Estudante do Licena defende TCC em vídeo-registro em Libras e contribui para letramento de surdos em ciências da natureza

17 de junho de 2021


A ex-aluna do curso de Licenciatura em Educação do Campo (Licena) Regiane Aparecida de Oliveira ingressou como caloura na UFV em 2014, sendo a primeira estudante surda da UFV a se comunicar em Libras, a Língua Brasileira de Sinais, tendo o português na modalidade escrita como segunda língua. Em sua graduação, ela enfrentou grandes desafios para vencer as dificuldades de aprendizado e as barreiras de comunicação com seus professores e colegas.

Boa parte dessas dificuldades se justificava pela ausência de terminologias na Língua Brasileira de Sinais que contextualizassem, com mais precisão, termos utilizados no curso. Para palavras como “agricultura”, “roça”, “sítio” e “rural” era usado um único sinal em Libras. Este é apenas um exemplo. Como Regiane poderia entender conceitos tão diferentes sem sinais representativos? A resposta veio com o auxílio cotidiano da equipe da Unidade Interdisciplinar de Políticas Inclusivas (UPI) da UFV e de colaboradores do projeto Alfabetização e Letramento na Unidade de Programas Inclusivos.

Com o diálogo mantido com professores e estudantes do Licena, Regiane procurava entender o significado das palavras da sua área de estudo em seus respectivos contextos. A partir desse entendimento, a estudante e a equipe de intérpretes e tradutores de Libras/Língua Portuguesa da UPI pesquisavam com a comunidade surda do país se já havia um sinal padronizado para um determinado termo aprendido. Caso não existisse, investiam na criação dele e depois na sua validação por surdos-linguistas. Foi se criando, então, sinais-termos para que Regiane tivesse acesso ao vocabulário do curso.

O resultado deste esforço está no Trabalho de Conclusão de Curso (TCC) que a agora ex-aluna da UFV defendeu no último mês de maio: A criação de glossário em Libras na área da Educação do Campo: a importância da criação dos sinais-termos para as Ciências da Natureza. Em atendimento à educação bilíngue, conforme o disposto na Lei Brasileira de Inclusão da Pessoa com Deficiência, o TCC foi integralmente desenvolvido na primeira língua da estudante, a Libras. A defesa ocorreu no formato de vídeo-registro, que obedece a todos os parâmetros de produção científica. Neste caso, foi um trabalho monográfico, estruturado em torno de um objeto construído e delimitado a partir de um problema ligado à área de estudos a que está vinculado.

É o primeiro trabalho defendido na UFV neste formato e uma grande contribuição da Universidade para a comunidade surda. A professora Michelle Nave Valadão, do Departamento de Letras (DLA), coordenadora da UPI e orientadora do TCC de Regiane, conta que trabalhos desta natureza permitem que se avance no letramento dos surdos, dando a eles a possibilidade de acessar um material originalmente produzido em Libras, sem a necessidade de tradução, como ocorre geralmente.

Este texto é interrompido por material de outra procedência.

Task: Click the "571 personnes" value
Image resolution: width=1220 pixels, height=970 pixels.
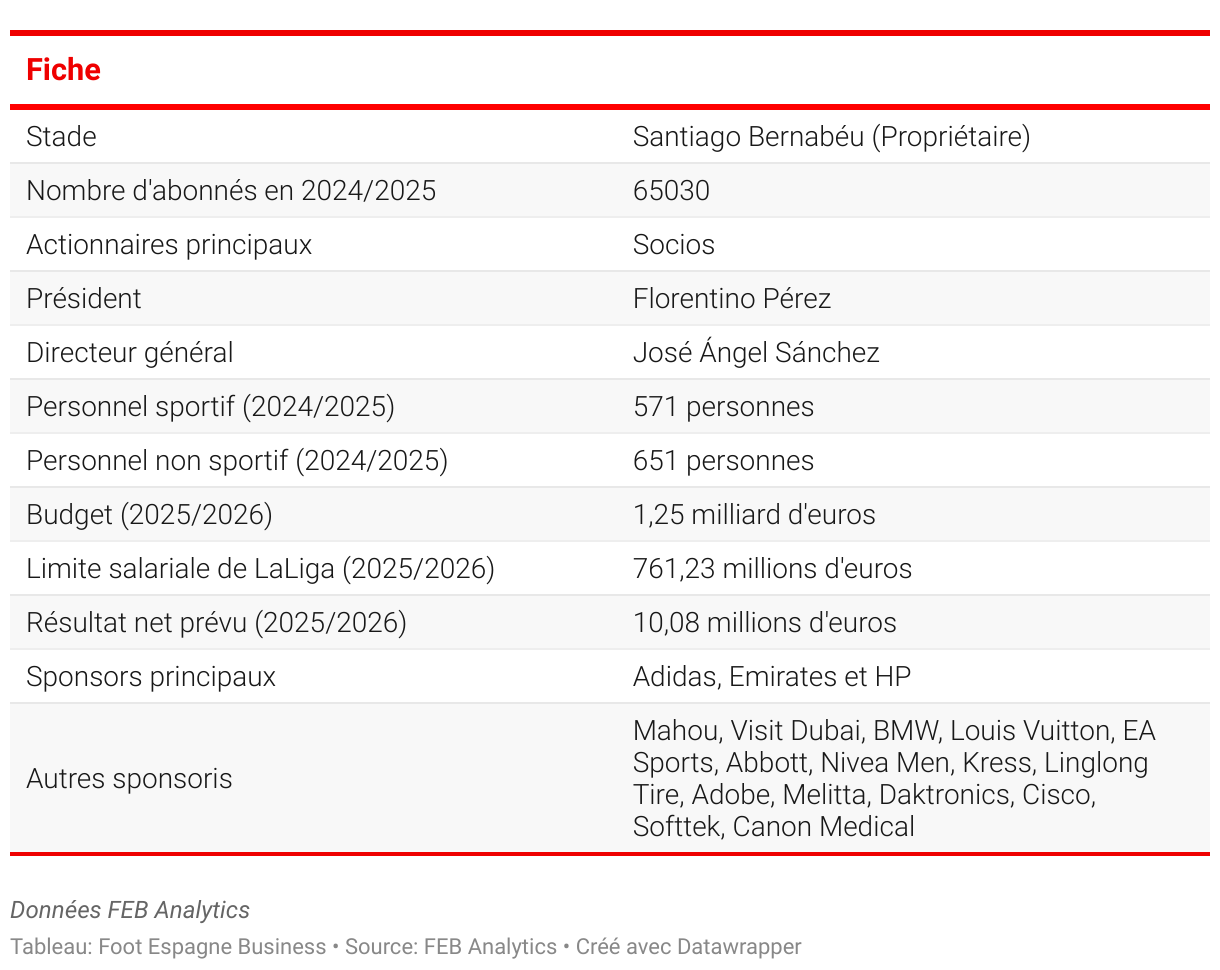Action: click(723, 407)
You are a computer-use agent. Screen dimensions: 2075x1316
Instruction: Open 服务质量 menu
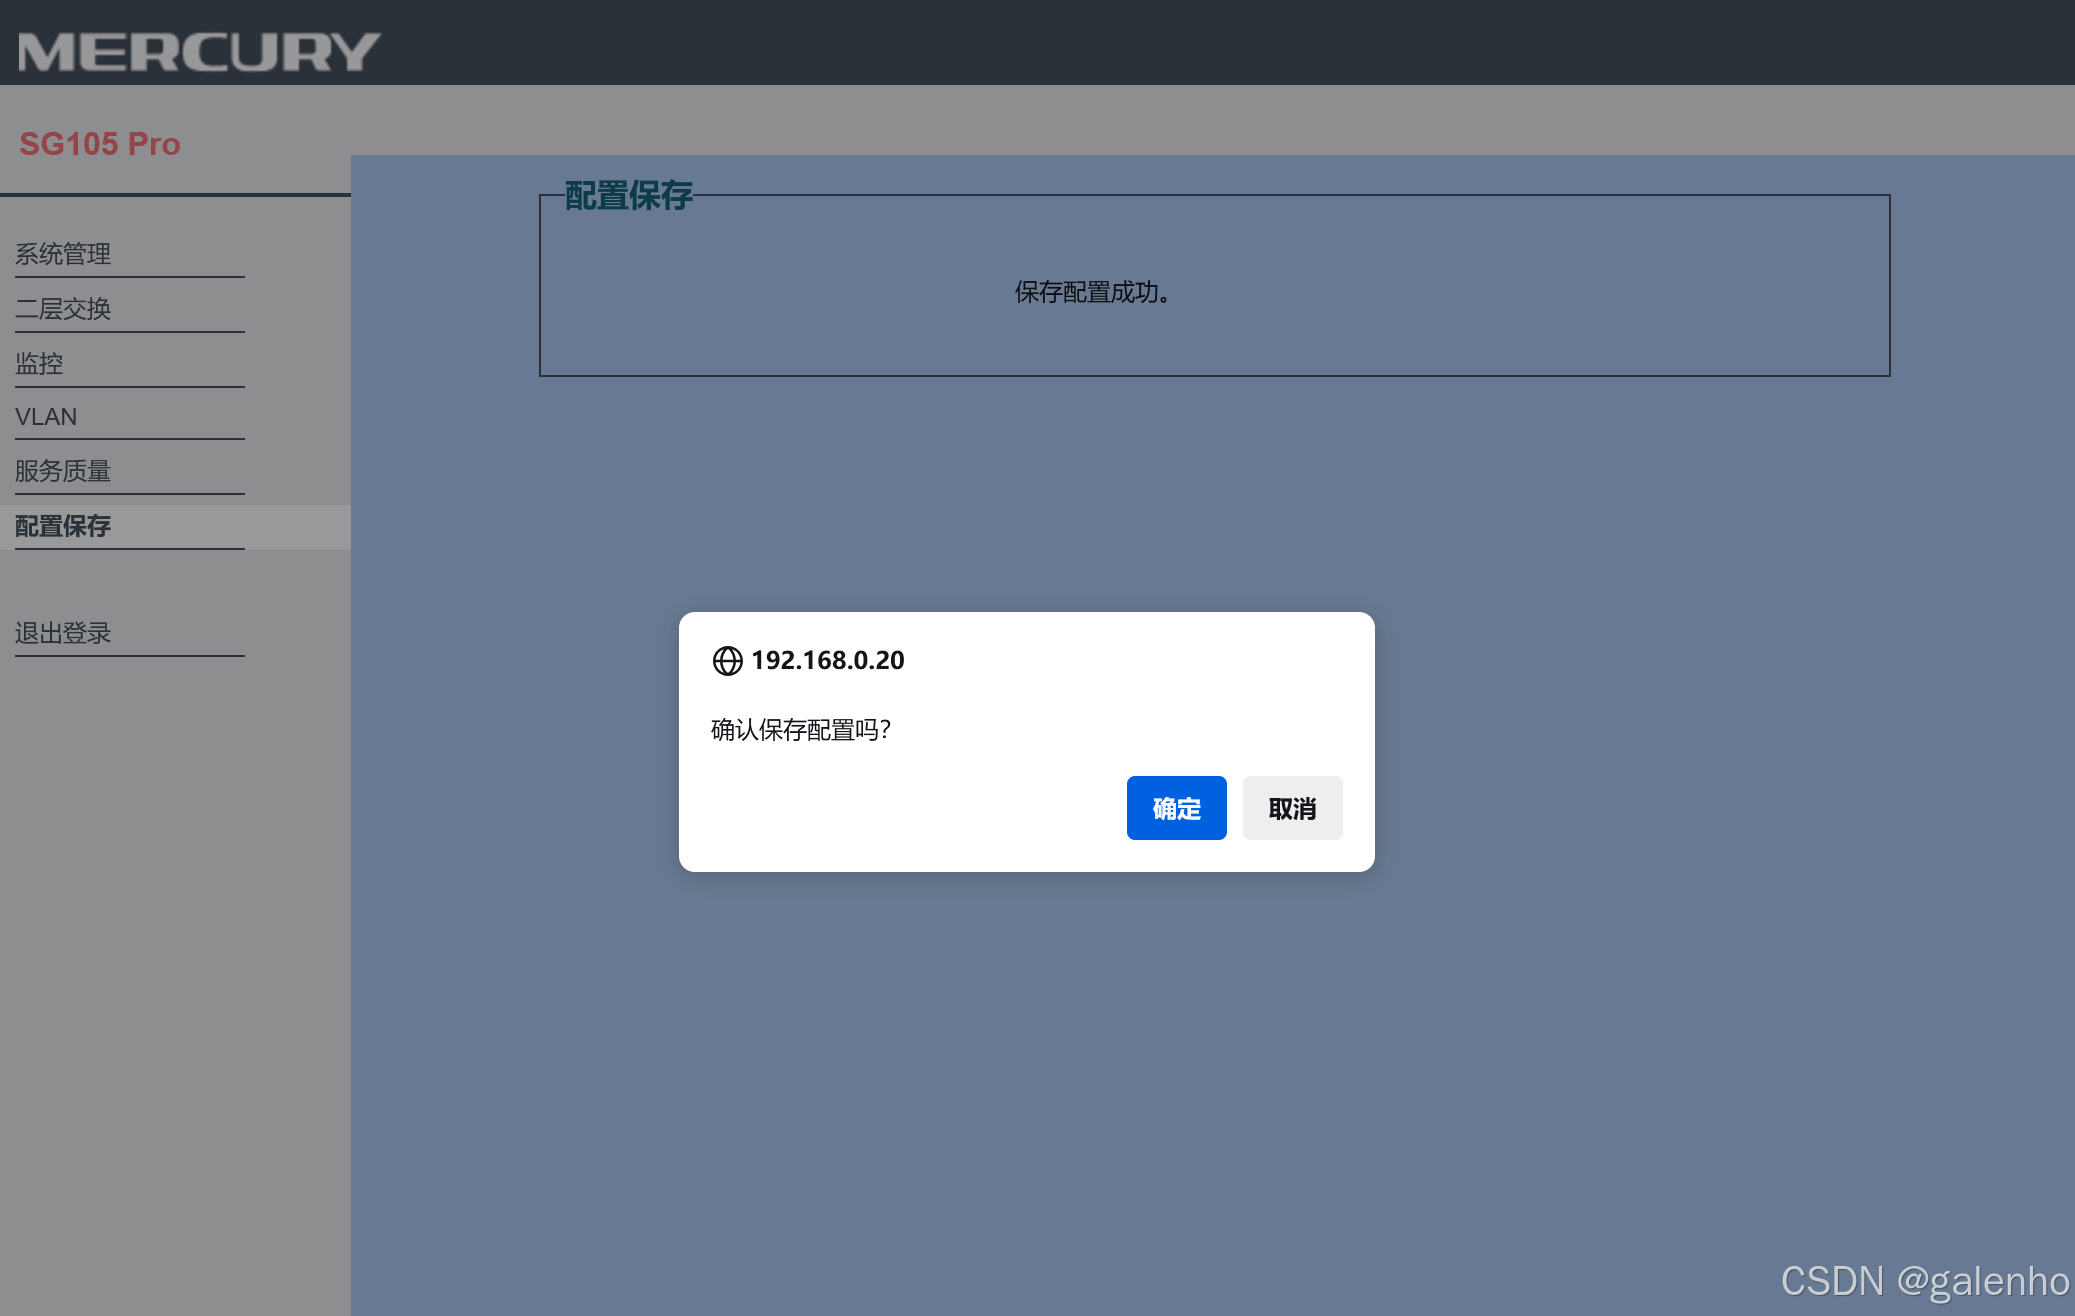(63, 471)
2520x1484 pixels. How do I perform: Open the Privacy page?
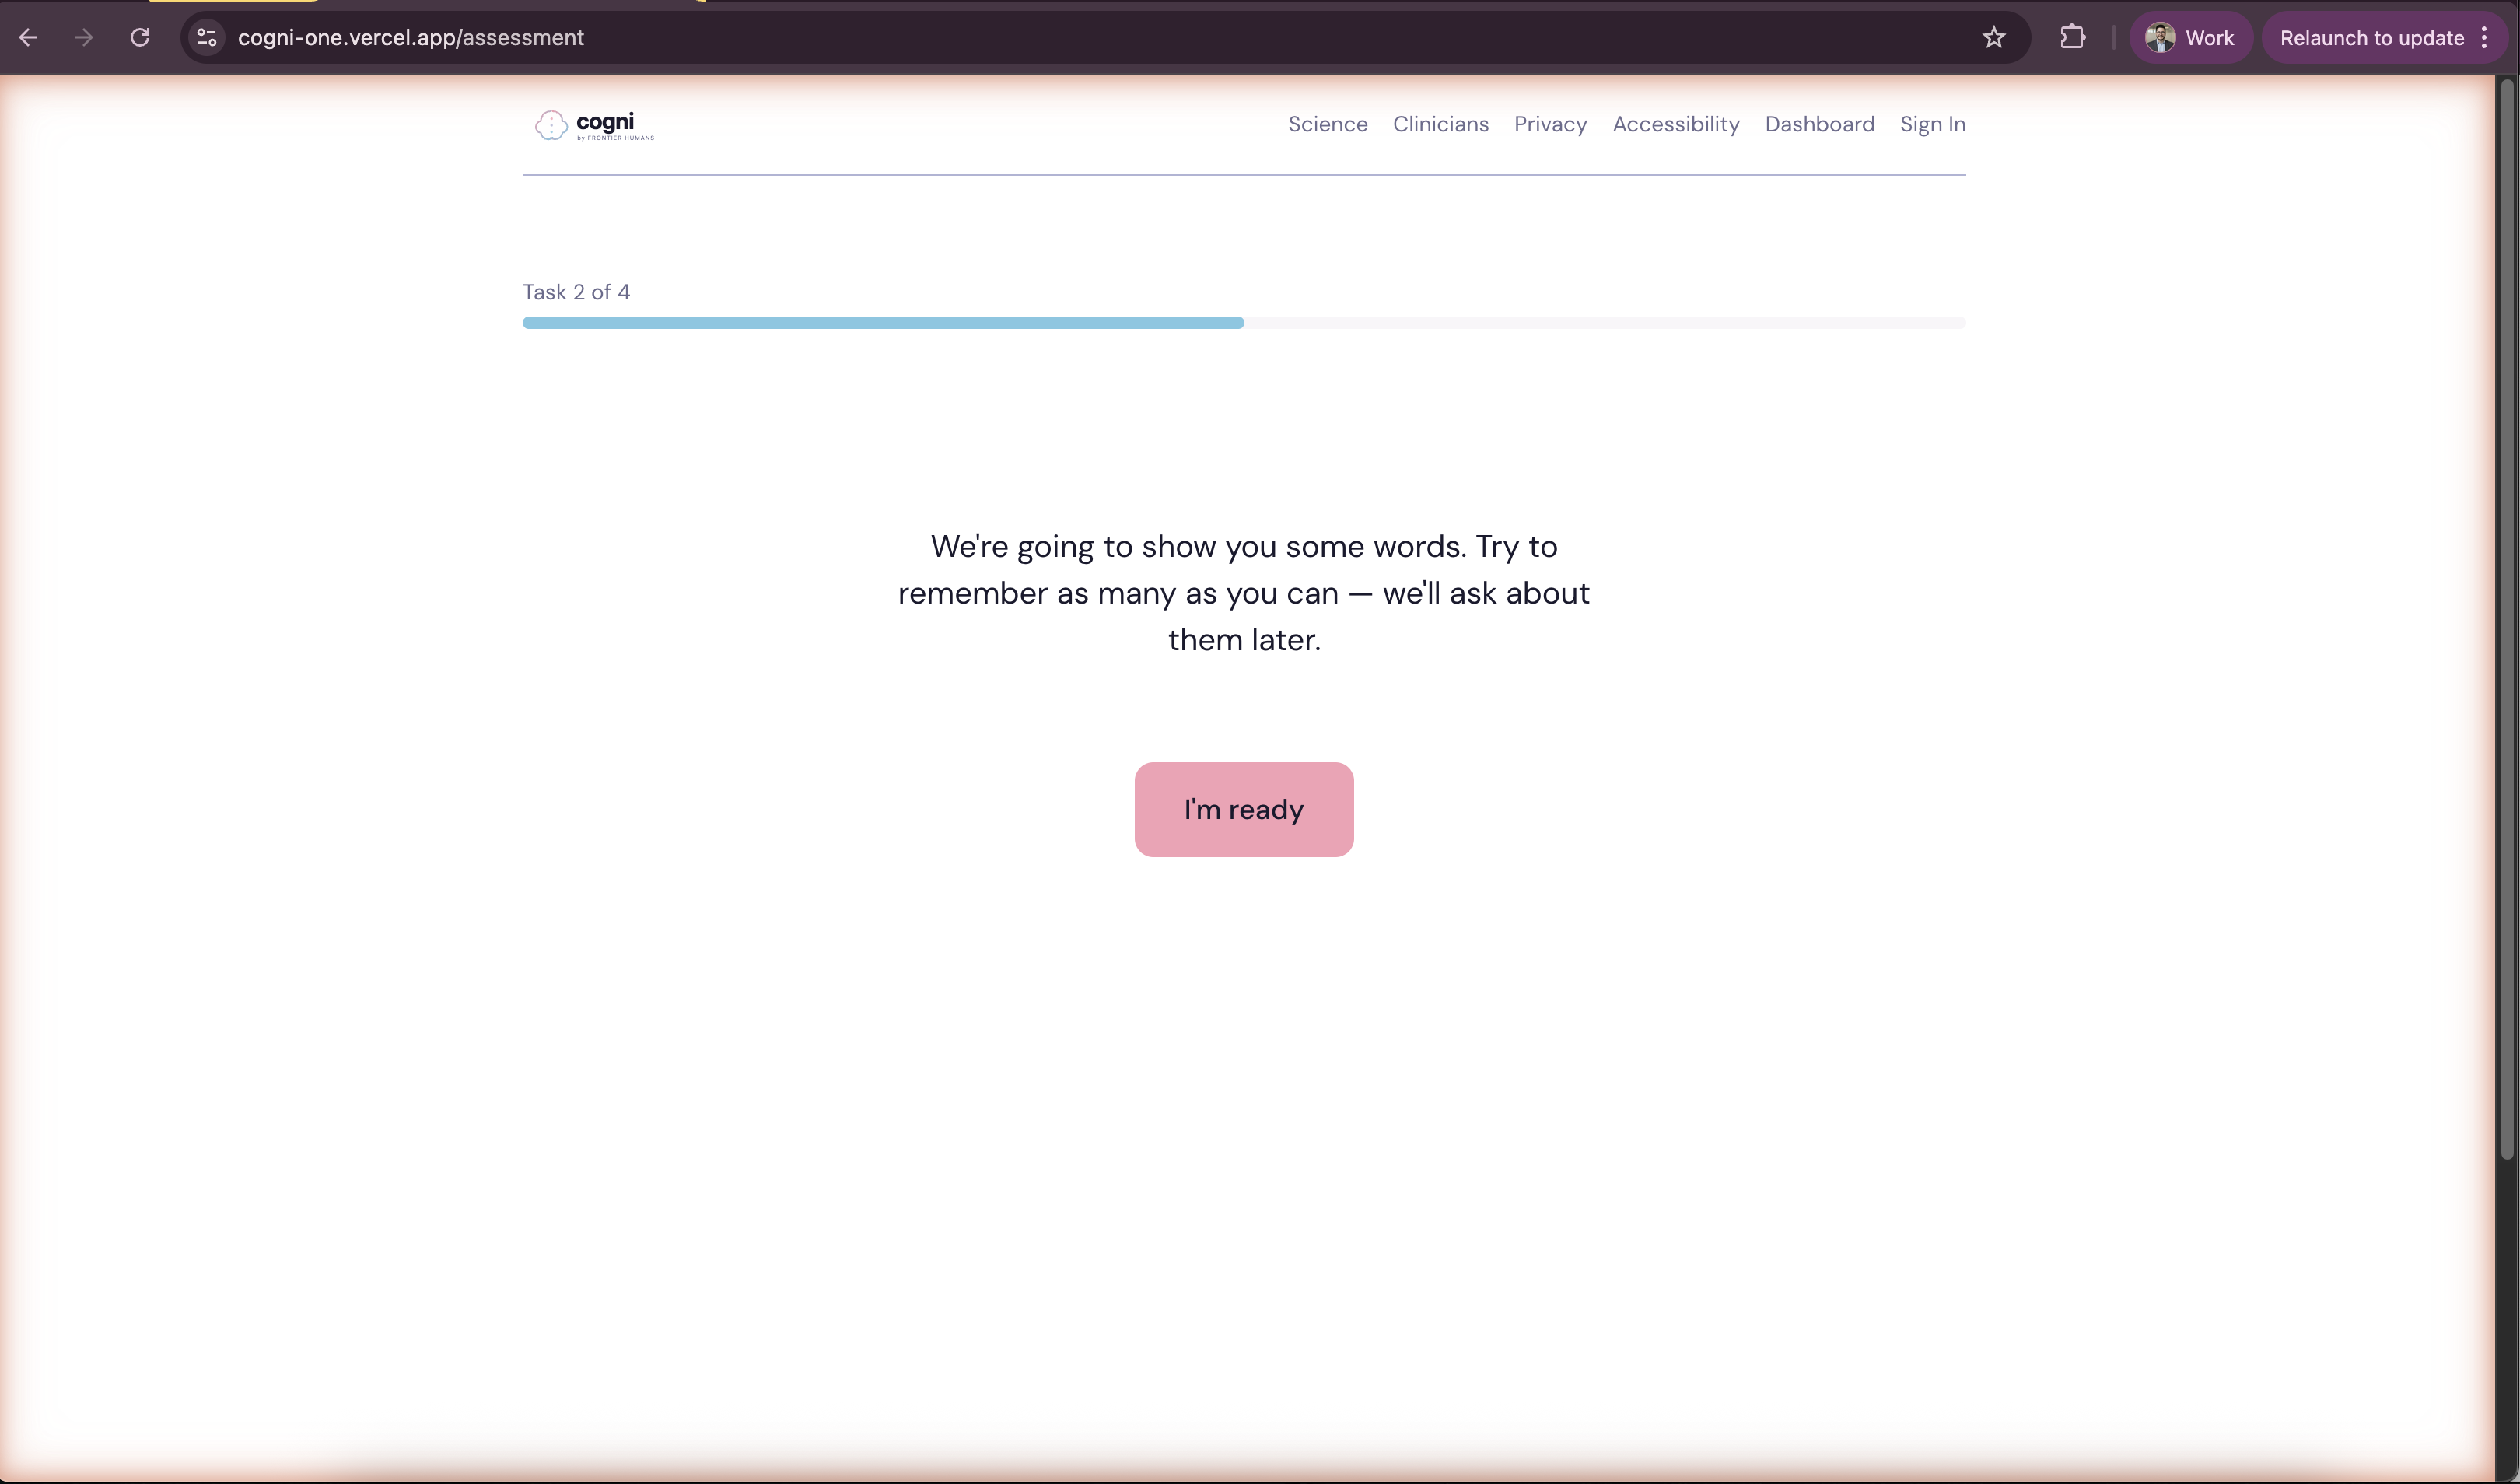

A maioria dos surdos produz seus trabalhos científicos a partir da leitura de artigos, dissertações e teses em português. Há poucas produções científicas em Libras. “É preciso valorizar a língua portuguesa, claro, mas é necessário também reconhecer como científico um trabalho feito na língua primária do surdo”, defende Michelle.

Os sinais convencionados e registrados no glossário produzido pela Regiane já foram apresentados em congressos e poderão auxiliar em aulas e atividades acadêmicas de outros estudantes surdos de cursos de Educação do Campo do país ou de pesquisadores de ciências da natureza. O objetivo é que ele seja utilizado como material didático. Sobre essas possibilidades, Regiane resume seu sentimento em uma única palavra: “feliz”.

Além da orientação da professora Michelle, o TCC foi coorientado pela professora Cristiane Lopes Rocha de Oliveira, do Departamento de Educação (DPE). Ambas dividiram a banca de defesa com Carlos Antonio Jacinto, ex-estudante de mestrado em Letras da UFV e atualmente doutorando, também em Letras, na Universidade Federal do Rio de Janeiro (UFRJ). Vale destacar que, por meio do projeto Alfabetização e Letramento na Unidade de Programas Inclusivos, colaboraram com o trabalho as professoras Rosa Cristina Porcaro e Danila Ribeiro Gomes, ambas do DPE, e Idalena Oliveira Chaves, do DLA, além de estudantes monitores.

O vídeo-registro pode ser conferido no link www.youtube.com/watch?v=glKMNvesBYU.